▶ Task objective
Of all the lines below, return only those starting with the line holding "This screenshot has height=707, width=1600." and going on through the line holding "798x458 pixels.", exactly as written.

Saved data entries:
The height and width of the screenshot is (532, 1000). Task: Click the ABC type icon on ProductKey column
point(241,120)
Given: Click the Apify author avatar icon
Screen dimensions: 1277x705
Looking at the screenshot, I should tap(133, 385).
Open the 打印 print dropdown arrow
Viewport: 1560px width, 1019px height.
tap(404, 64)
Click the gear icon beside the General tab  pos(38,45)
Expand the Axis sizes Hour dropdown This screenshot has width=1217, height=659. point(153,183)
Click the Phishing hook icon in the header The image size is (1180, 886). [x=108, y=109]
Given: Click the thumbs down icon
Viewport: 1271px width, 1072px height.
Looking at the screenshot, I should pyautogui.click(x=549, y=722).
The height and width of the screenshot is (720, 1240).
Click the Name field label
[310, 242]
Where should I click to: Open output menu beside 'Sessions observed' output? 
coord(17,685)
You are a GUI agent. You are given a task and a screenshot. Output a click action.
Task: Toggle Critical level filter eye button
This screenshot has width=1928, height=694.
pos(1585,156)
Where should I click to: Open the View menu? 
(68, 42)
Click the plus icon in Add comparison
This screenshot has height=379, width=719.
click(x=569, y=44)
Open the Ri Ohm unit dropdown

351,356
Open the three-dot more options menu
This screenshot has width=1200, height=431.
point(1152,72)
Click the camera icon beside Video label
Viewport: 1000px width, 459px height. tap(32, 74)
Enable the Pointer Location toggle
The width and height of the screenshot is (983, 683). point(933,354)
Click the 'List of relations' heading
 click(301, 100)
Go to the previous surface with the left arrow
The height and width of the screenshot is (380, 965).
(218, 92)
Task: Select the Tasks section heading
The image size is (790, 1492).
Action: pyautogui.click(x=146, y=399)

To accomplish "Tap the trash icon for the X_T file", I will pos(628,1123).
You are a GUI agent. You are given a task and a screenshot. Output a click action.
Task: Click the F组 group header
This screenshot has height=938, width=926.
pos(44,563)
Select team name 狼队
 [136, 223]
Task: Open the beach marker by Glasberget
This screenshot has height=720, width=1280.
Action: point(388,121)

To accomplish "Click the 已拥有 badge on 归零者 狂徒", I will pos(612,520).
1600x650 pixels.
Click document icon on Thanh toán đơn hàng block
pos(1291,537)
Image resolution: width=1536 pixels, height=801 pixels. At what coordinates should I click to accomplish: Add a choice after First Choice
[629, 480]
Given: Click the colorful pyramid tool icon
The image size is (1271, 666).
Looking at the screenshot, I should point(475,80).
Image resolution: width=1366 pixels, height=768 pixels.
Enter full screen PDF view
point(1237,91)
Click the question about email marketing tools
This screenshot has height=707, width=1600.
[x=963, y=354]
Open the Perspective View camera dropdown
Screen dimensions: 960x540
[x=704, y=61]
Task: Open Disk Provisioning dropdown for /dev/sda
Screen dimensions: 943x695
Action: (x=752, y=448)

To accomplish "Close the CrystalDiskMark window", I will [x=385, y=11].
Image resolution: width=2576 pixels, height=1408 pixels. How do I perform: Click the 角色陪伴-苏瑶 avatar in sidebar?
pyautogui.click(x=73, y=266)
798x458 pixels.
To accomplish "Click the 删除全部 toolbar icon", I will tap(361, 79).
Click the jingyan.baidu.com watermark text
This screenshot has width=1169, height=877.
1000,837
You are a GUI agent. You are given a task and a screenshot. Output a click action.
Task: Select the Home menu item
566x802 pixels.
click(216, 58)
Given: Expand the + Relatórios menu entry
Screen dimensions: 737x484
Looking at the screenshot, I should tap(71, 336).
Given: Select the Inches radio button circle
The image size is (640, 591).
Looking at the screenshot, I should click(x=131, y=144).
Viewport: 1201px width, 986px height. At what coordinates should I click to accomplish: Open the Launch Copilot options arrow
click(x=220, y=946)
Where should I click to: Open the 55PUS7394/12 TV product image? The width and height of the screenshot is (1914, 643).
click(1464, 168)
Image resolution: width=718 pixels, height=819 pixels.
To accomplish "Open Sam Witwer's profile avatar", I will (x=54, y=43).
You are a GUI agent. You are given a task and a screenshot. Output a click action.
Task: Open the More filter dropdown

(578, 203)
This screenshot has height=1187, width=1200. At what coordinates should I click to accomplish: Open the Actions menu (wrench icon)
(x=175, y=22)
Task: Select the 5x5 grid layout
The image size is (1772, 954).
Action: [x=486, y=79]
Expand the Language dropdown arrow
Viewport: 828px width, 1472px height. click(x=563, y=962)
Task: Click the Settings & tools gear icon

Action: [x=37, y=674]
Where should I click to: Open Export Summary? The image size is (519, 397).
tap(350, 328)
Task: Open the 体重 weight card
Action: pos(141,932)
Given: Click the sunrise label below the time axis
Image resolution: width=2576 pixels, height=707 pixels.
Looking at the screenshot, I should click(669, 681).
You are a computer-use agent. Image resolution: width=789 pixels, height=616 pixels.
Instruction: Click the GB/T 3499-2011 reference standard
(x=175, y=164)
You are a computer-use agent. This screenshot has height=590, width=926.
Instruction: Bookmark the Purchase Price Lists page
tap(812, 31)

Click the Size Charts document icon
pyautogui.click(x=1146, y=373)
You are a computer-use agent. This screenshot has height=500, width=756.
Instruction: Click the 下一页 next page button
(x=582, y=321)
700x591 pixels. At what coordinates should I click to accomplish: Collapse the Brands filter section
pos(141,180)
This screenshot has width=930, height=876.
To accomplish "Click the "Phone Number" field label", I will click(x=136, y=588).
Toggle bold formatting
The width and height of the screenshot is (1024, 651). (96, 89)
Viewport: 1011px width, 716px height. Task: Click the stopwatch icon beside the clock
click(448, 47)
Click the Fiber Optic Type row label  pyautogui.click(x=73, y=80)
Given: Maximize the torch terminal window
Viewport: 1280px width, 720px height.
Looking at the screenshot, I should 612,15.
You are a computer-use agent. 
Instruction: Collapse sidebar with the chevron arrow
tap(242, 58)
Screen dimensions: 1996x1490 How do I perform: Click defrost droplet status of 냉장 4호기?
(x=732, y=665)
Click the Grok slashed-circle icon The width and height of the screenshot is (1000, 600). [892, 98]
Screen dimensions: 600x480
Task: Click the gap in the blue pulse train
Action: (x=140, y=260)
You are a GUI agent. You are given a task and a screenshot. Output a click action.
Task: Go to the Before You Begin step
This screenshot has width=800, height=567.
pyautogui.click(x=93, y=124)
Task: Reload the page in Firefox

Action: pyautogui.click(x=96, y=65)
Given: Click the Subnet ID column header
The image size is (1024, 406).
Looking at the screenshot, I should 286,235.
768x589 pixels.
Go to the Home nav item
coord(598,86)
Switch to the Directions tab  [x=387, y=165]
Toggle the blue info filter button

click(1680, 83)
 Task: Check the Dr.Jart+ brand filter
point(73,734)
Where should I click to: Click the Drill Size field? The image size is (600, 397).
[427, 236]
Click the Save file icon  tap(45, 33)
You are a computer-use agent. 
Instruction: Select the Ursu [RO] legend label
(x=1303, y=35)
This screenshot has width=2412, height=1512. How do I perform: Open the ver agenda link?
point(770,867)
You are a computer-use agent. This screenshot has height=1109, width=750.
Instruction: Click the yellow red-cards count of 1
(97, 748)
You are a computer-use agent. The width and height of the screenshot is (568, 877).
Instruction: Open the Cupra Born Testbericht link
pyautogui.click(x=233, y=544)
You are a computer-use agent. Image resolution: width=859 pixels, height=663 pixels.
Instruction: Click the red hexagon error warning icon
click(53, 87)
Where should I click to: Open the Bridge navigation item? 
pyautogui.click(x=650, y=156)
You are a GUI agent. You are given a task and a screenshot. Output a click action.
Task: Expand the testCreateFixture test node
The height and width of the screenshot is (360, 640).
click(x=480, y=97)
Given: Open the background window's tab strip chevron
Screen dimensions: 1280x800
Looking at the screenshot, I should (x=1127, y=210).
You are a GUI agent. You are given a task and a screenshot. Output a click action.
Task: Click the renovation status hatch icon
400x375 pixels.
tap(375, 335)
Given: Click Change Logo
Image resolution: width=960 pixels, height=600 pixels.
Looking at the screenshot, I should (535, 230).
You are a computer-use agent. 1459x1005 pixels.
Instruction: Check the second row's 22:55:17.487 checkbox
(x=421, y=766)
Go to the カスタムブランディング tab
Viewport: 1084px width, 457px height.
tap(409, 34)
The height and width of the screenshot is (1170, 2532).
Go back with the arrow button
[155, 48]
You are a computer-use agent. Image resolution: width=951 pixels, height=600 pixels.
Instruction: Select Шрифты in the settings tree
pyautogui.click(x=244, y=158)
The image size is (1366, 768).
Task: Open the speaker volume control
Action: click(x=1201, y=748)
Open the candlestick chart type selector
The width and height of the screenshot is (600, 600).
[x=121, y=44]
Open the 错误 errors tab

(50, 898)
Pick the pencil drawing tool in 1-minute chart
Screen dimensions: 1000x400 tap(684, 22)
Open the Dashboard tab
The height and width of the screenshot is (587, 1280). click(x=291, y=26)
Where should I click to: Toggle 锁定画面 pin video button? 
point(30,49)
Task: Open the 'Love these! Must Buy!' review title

▶ Solved exercise
This screenshot has height=707, width=1600.
[x=963, y=354]
Open the Perspective View camera dropdown
Screen dimensions: 960x540
[x=704, y=61]
Task: Open Disk Provisioning dropdown for /dev/sda
Screen dimensions: 943x695
Action: (x=752, y=448)

To accomplish "Close the CrystalDiskMark window", I will [x=385, y=11].
Image resolution: width=2576 pixels, height=1408 pixels. How do I perform: Click the 角色陪伴-苏瑶 avatar in sidebar?
pyautogui.click(x=73, y=266)
798x458 pixels.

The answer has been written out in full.